Repeat the listing below word for word, leaving out the pictures.

* [Given information]
▼▼▼

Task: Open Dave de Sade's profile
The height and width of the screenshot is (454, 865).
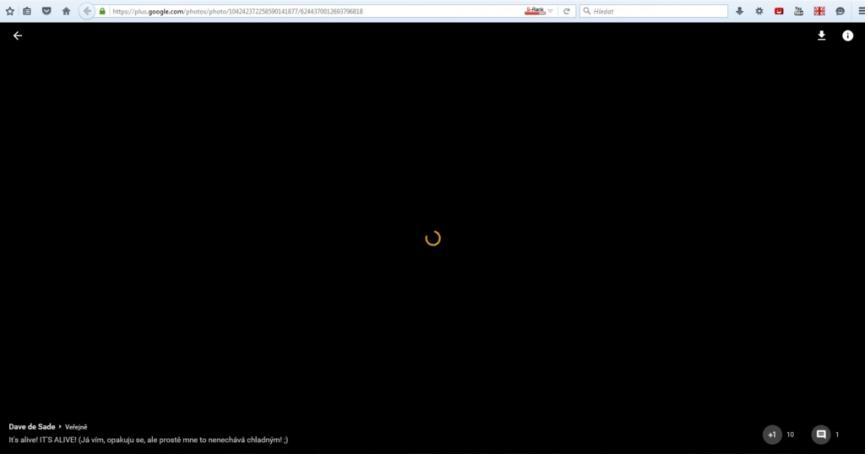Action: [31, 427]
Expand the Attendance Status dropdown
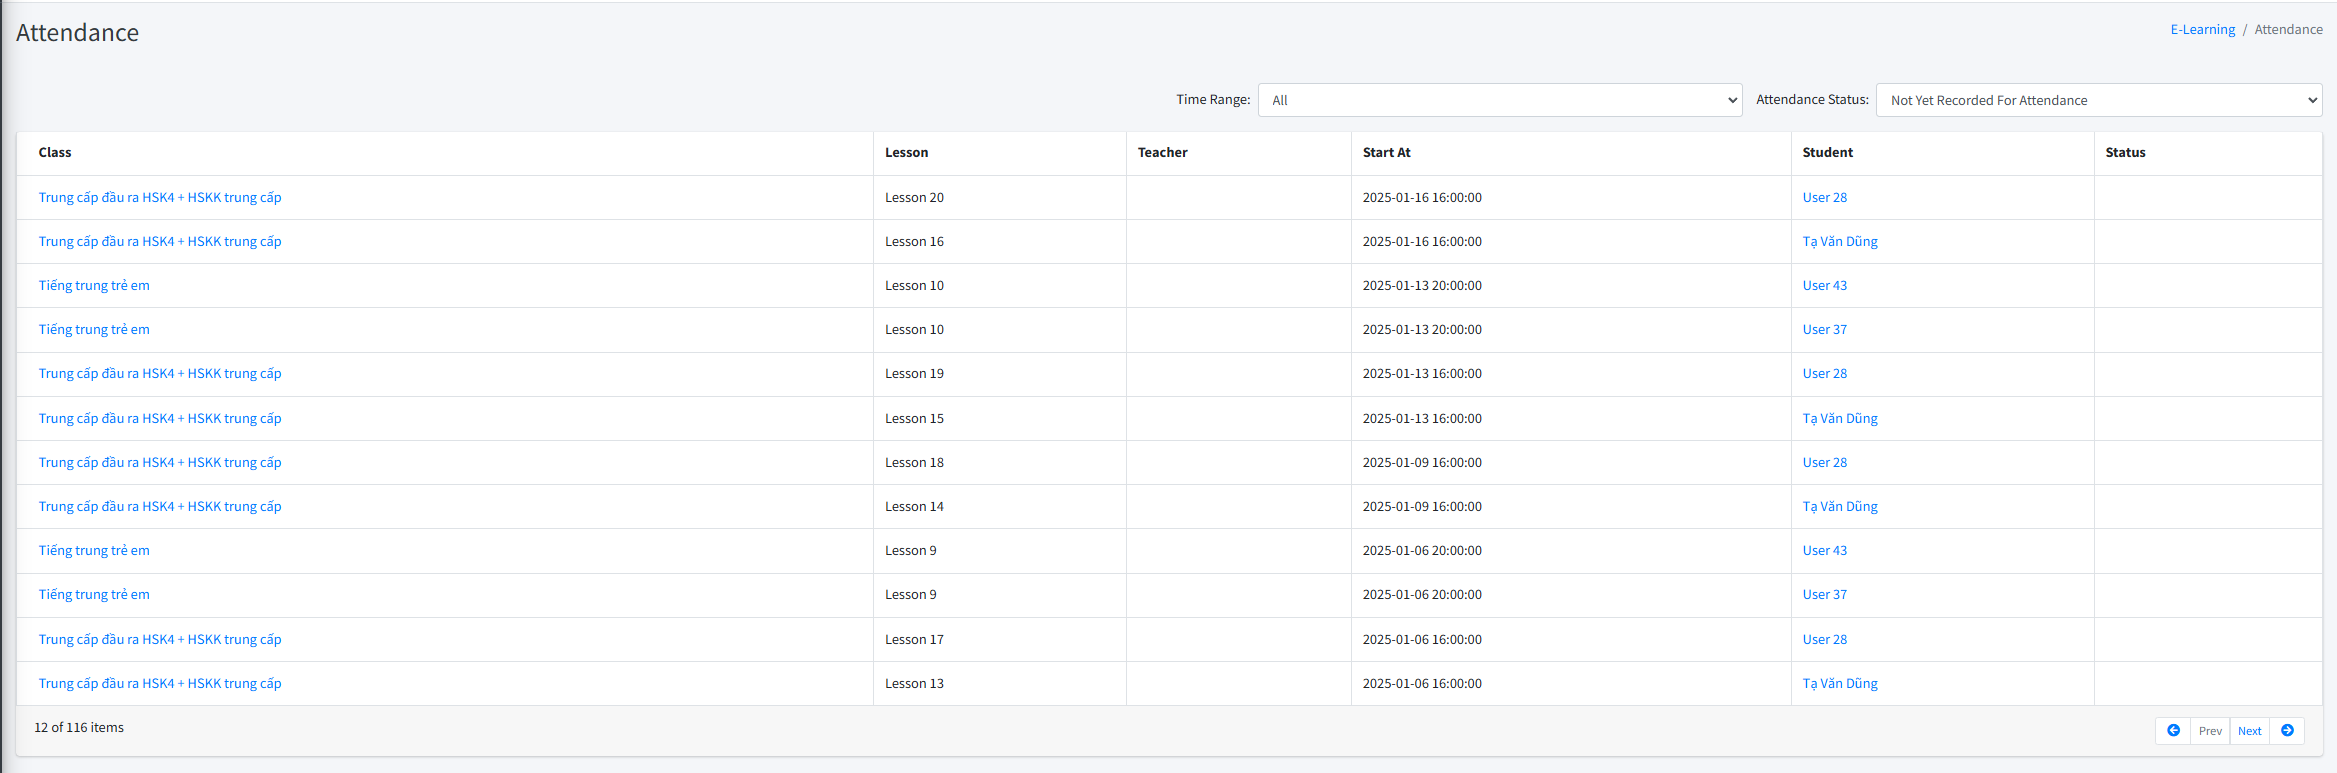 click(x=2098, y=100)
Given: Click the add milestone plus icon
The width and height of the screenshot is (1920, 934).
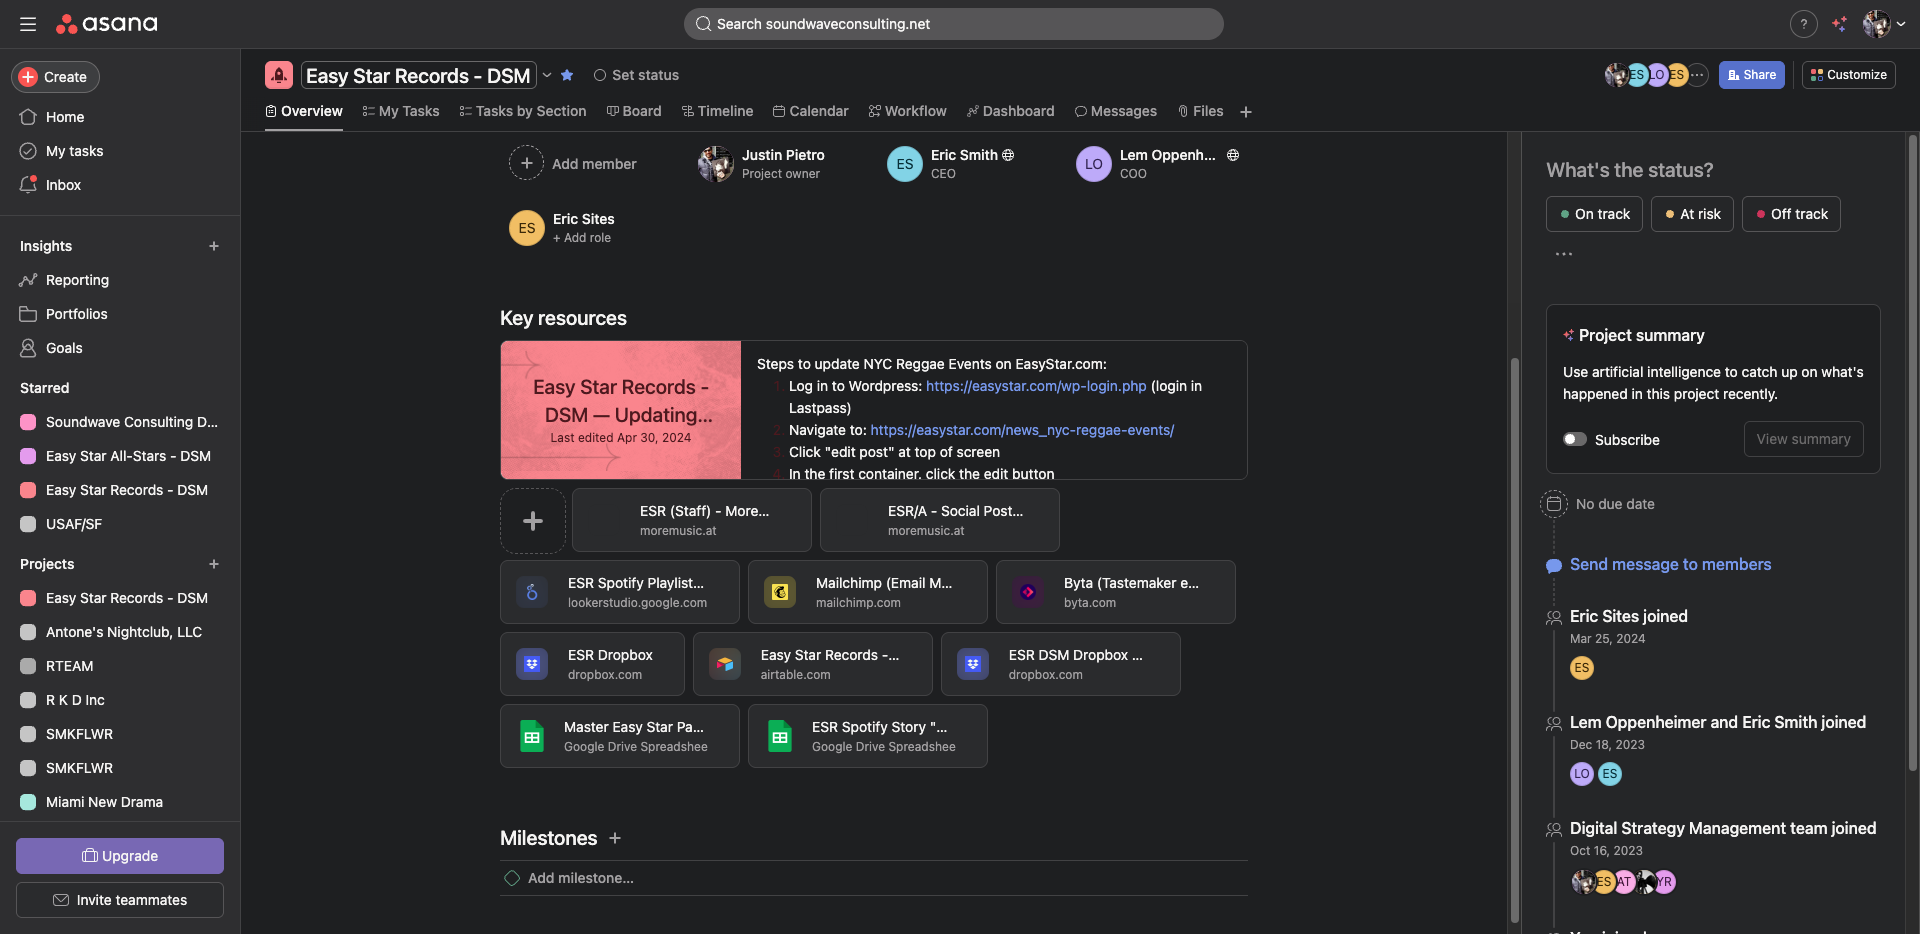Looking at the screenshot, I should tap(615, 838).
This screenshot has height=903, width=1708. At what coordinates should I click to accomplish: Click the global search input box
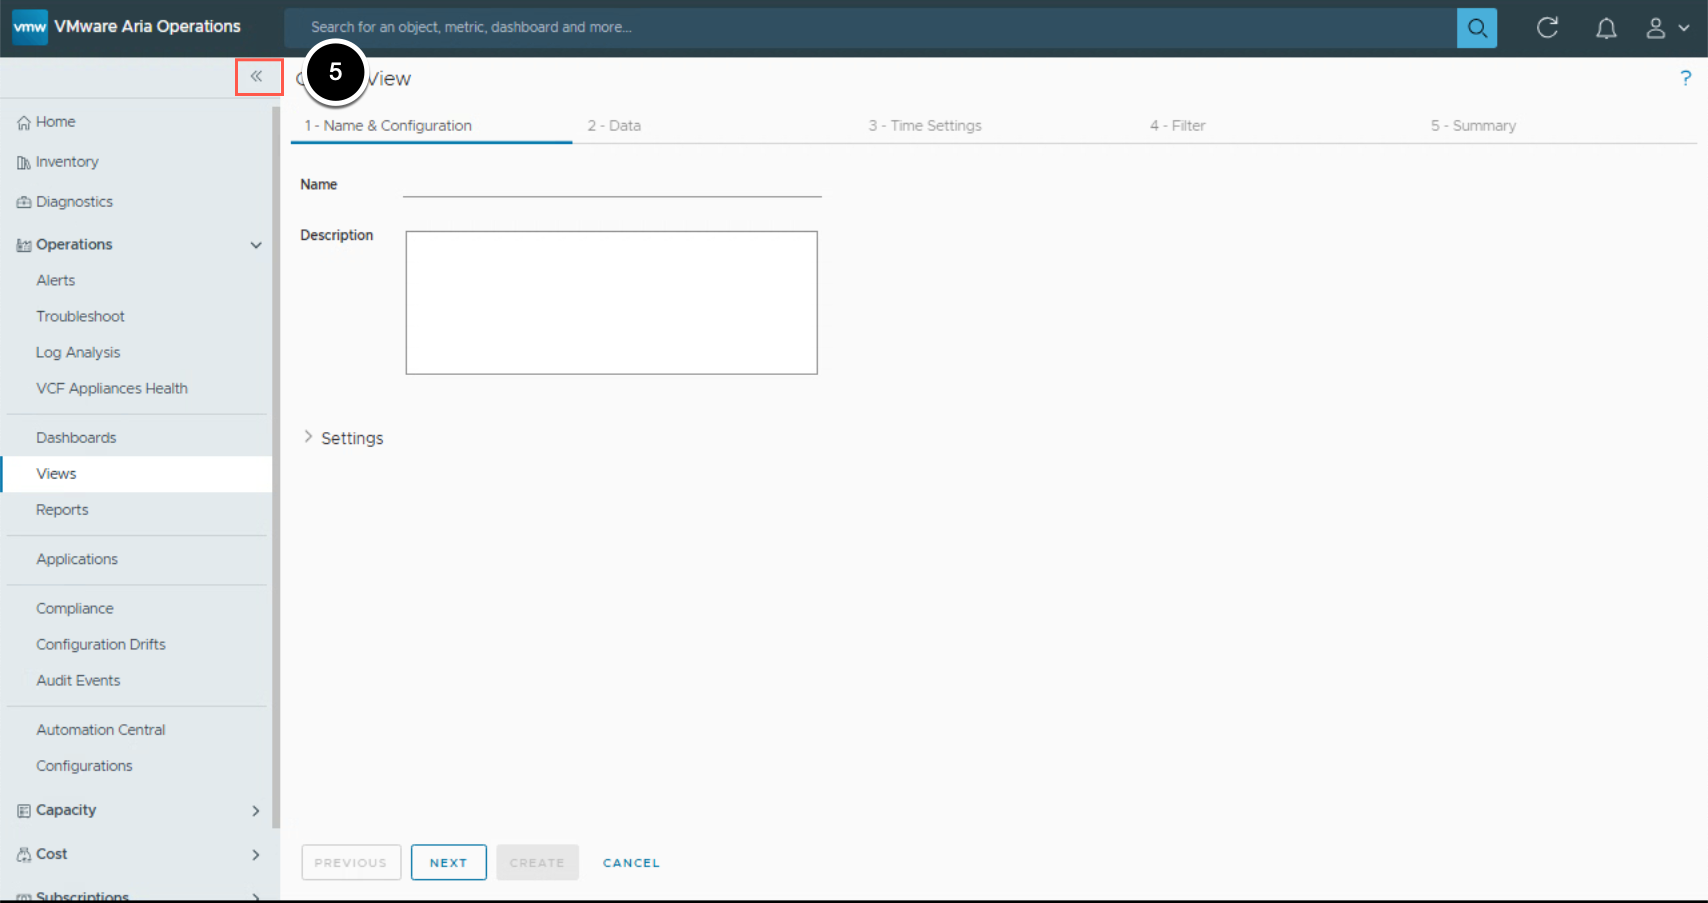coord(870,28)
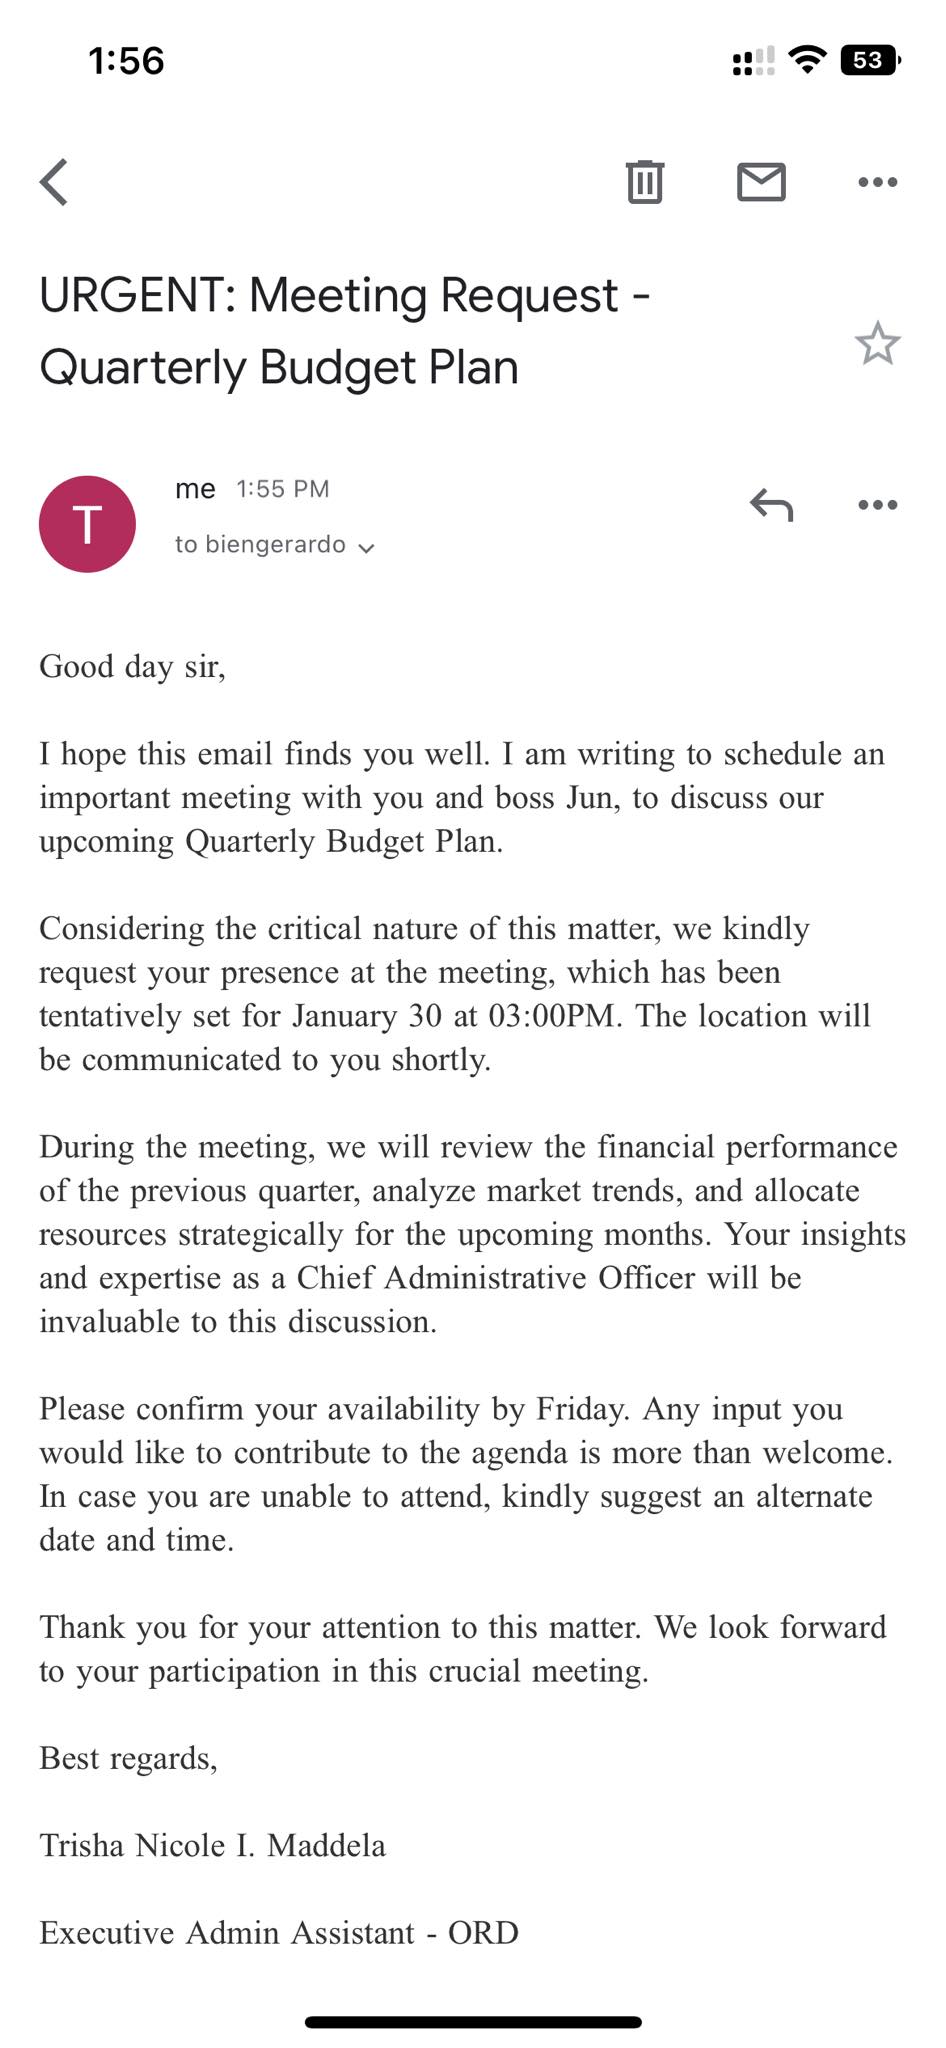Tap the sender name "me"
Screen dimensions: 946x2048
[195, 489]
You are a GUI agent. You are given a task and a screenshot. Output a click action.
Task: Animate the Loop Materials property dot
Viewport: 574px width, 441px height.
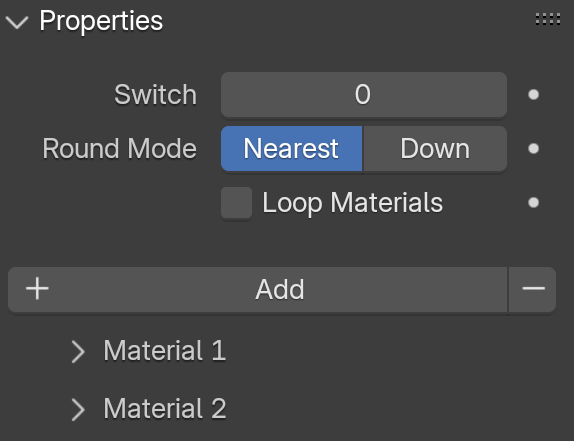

▲▲▲

* [Reply]
Task: Open Dave de Sade's profile
The height and width of the screenshot is (454, 865).
Action: [31, 427]
Expand the Attendance Status dropdown
 click(x=2098, y=100)
Given: Click the add milestone plus icon
The width and height of the screenshot is (1920, 934).
Looking at the screenshot, I should tap(615, 838).
This screenshot has height=903, width=1708. At what coordinates should I click to accomplish: Click the global search input box
coord(870,28)
Tap the sender name "me"
Screen dimensions: 946x2048
[195, 489]
You are a GUI agent. You are given a task and a screenshot. Output a click action.
Task: Animate the Loop Materials property dot
Viewport: 574px width, 441px height.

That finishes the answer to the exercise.